** Data records follows **

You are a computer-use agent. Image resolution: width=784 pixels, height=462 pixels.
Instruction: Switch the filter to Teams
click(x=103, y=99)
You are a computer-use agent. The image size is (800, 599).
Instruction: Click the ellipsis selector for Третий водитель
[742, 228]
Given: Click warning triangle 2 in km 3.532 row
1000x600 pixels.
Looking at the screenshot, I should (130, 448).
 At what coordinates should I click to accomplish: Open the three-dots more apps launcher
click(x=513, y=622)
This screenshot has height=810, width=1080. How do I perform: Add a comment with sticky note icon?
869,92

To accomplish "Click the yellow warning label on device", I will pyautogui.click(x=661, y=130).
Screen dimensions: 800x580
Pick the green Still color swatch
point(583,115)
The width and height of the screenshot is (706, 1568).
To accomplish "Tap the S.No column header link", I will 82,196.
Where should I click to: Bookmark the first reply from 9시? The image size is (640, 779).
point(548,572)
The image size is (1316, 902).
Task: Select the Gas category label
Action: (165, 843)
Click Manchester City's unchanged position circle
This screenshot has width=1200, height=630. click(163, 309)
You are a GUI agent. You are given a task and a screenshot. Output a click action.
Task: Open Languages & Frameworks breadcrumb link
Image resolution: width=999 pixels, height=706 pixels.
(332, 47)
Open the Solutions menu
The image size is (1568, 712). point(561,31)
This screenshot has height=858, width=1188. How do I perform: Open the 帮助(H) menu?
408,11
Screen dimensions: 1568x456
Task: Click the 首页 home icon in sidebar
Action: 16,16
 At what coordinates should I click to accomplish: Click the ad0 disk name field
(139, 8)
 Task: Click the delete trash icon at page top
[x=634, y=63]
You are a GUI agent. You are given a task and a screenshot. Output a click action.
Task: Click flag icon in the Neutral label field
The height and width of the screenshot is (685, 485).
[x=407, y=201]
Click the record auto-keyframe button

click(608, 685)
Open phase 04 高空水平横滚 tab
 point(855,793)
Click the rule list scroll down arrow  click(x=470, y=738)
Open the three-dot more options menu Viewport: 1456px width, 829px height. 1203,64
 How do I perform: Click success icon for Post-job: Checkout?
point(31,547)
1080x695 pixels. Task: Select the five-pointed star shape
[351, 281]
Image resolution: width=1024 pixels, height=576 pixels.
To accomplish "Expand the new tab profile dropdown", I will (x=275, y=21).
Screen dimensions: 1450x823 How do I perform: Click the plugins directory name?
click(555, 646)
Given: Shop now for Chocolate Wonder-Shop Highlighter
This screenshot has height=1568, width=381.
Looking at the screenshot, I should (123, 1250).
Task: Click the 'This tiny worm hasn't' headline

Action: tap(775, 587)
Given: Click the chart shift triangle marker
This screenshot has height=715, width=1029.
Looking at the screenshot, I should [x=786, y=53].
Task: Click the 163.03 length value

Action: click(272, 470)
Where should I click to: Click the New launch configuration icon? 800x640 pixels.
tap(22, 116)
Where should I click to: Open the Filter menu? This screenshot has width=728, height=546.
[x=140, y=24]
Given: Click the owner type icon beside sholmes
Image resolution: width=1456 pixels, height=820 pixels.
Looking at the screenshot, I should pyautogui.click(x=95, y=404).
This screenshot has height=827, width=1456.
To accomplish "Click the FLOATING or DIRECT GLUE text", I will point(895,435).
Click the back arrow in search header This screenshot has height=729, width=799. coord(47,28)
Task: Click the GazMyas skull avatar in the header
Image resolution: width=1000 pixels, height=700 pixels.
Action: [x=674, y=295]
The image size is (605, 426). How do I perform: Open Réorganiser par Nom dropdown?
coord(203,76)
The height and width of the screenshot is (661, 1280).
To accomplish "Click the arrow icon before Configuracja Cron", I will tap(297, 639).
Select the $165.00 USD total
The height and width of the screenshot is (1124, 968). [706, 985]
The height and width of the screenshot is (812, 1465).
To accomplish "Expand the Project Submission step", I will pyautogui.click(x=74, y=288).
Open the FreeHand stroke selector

** End of Data records **

* [Exercise requirements]: Identify the lines of the data that contain the word "computer". Copy each of them.

* [Solved problem]:
You are a computer-use agent. Image resolution: width=784 pixels, height=462 pixels.
You are a computer-use agent. The image size is (800, 599).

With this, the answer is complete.